Second track 'The Black Sheep' takes the bands sound further afield, as its heavy, heavy riffing power is built around a super-thick groove the likes that one would expect of a band like Devildriver or Lamb Of God rather than this death metal outfit. Recoil from that statement, you may; but the effect is huge. This is a song that is an iron-clad live contender. Look out for the pits with this song. 'Marching Through Graveyards' is reminiscent of the first track, but with a satisfying blast beat that will take seasoned Kataklysm fans back to the band's hyperblast beginnings. The same applies to 'Thy Serpent's Tongue'. This is more akin to old school Kataklysm but it also has a groove woven through it which saves it feeling like a total throwback.
If anything, the presence of the super-speed drumming of Oli Beaudoin at various points through the middle of the album helps this record achieve more heaviness than we heard on 'Waiting For The End To Come', and the song writing on this record feels that bit more complete. The groove element may lead to some fans turning their noses up at this record, but those people would be missing out on a solid, cohesive and smooth flowing album. There may well be people out there that were hoping to hear an album's worth of songs that sounded like 'Elevate' with this record, but my ears are more than happy to hear Kataklysm refusing to repeat themselves.

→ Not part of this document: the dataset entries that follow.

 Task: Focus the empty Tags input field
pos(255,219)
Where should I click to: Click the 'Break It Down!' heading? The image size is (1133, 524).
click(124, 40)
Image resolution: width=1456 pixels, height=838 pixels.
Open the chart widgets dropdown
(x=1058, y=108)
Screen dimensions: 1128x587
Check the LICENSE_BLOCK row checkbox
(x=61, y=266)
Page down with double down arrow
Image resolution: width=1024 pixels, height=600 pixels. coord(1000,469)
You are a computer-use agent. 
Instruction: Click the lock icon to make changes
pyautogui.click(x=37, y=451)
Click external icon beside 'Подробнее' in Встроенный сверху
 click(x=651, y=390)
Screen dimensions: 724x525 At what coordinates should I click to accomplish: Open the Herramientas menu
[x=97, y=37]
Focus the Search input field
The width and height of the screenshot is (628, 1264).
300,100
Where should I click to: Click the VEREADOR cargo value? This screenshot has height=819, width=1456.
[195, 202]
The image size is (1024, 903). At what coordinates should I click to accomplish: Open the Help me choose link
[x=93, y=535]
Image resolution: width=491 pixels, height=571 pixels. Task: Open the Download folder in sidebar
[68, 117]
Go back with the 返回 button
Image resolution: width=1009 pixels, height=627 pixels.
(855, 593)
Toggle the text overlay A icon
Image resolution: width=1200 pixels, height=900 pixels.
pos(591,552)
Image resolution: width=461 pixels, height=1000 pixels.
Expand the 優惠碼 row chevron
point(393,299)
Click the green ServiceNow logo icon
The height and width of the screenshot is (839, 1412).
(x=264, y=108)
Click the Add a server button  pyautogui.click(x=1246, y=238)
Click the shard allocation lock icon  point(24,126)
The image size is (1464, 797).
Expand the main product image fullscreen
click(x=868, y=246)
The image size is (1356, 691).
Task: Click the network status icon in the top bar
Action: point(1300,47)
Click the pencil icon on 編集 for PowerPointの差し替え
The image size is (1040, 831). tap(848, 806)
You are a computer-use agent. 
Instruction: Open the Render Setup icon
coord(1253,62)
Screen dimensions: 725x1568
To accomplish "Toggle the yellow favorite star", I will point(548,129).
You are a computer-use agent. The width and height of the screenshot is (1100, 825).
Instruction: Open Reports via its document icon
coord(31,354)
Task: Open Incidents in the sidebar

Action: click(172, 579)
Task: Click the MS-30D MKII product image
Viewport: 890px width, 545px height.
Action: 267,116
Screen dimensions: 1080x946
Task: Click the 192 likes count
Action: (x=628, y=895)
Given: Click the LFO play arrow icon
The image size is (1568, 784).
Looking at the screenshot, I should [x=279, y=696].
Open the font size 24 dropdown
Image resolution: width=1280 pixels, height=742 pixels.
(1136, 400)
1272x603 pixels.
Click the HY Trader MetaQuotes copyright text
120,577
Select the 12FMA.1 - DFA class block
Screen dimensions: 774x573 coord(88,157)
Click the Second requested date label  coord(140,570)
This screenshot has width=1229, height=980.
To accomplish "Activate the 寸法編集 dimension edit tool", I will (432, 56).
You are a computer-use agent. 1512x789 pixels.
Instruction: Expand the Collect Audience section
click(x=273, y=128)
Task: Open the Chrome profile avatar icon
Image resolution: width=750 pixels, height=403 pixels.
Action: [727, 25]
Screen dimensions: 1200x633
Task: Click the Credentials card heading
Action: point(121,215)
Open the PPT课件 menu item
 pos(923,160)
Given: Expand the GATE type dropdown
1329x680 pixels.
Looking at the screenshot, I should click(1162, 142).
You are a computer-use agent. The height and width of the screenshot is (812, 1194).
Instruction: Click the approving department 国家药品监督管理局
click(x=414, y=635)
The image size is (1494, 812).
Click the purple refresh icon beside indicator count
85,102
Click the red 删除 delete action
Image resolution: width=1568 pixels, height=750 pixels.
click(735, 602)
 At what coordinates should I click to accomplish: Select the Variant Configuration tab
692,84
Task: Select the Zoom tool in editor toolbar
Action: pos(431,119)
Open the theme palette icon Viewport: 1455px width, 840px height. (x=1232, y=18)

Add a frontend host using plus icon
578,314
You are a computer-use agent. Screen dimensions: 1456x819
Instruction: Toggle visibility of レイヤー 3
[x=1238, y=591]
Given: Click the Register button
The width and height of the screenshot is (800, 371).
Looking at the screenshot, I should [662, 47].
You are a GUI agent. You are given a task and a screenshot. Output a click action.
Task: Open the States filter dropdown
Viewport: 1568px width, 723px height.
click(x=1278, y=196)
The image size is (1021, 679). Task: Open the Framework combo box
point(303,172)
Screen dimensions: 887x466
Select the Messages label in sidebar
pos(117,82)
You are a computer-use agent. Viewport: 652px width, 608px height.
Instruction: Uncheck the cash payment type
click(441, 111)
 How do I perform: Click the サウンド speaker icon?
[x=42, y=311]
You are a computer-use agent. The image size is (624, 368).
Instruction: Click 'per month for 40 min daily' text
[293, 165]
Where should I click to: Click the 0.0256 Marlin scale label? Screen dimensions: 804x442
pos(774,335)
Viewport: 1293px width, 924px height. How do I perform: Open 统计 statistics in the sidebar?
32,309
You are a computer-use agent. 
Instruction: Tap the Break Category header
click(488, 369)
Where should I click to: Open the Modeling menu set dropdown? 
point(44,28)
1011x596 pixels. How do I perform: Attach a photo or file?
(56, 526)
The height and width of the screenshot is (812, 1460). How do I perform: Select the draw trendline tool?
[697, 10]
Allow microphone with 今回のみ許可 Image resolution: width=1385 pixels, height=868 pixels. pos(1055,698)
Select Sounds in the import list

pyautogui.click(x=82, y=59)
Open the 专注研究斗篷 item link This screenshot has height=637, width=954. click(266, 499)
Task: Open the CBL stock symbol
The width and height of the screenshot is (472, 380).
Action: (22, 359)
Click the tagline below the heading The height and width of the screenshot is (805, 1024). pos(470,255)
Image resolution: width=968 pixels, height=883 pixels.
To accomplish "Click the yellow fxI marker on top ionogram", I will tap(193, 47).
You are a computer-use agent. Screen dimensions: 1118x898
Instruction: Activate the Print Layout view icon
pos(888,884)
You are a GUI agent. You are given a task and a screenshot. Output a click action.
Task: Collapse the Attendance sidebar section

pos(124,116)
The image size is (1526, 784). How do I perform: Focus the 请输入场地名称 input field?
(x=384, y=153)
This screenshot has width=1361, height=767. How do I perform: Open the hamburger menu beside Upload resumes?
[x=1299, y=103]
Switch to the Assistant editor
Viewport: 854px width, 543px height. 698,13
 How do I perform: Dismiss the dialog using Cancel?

At the end of the day these are well-crafted songs that bear a lot of substance, a lot of heaviness and even more staying power. It may be a grower for some, and I would urge those people to stick by this album. As soon as I learned that Andy Sneap would be taking care of mixing this album, I knew it would sound great, and it does. Everything is clear and full of impact. If anything, this record exceeds 'Waiting For The End To Come' and should see Kataklysm's steady climb up the mountain that is the metal hierarchy continue ever stronger. After twenty three years as the underdogs, I think its about time that Kataklysm have their turn at the crown.